The sensitivity of the method of measuring angles of strabismus using the corneal reflection relative to the corneal center was investigated in relation to a patient’s biometric parameters and the geometry of the measurement setup. A 2D model was made of the setup and the anatomy of the eye according to Gullstrand’s eye model (Le Grand and El Hage, 1980). The sensitivity of the measurement method to variations (mean ± 2SD) in the corneal radius (Rc), the anterior chamber depth (ACD), the interpupillary distance (IPD) and the distance (d) and rotation () of the head with respect to the experimental setup were investigated.

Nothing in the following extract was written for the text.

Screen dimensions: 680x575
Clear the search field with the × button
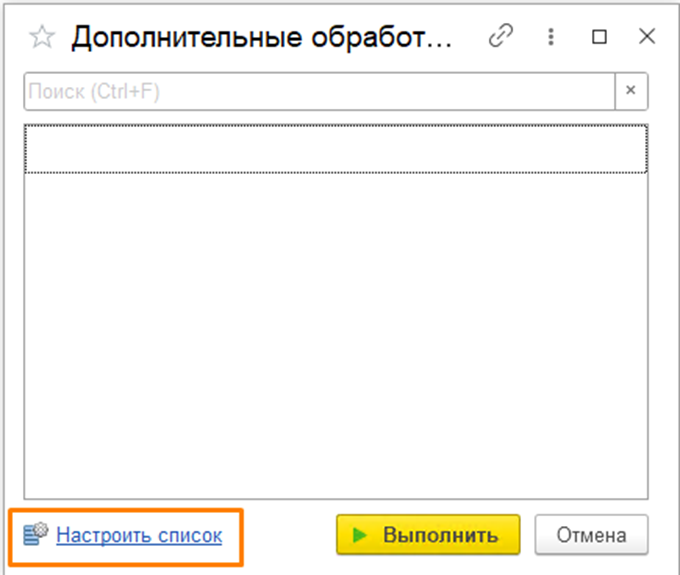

Strabismus angles were determined theoretically using relative distances between the calculated corneal reflection and corneal center in the 2D model. The corneal reflection method was sensitive to Rc (± 5% for 7.8 ± 0.6mm), ACD (± 16% for 3.2 ± 0.8mm) and to head rotation (± 4% for 0 ± 10°). Measurement accuracy was affected little by the head distance d (± 0.2% for 1000 ± 100 mm) and IPD (± 0.1% for 60 ± 20 mm).
In a strabismus measurement device, the patient’s Rc, ACD and head rotation with respect to the camera should be accounted for, as these parameters have a significant influence on the measurement accuracy. The IPD and the head distance from the patient to the experimental setup can be neglected.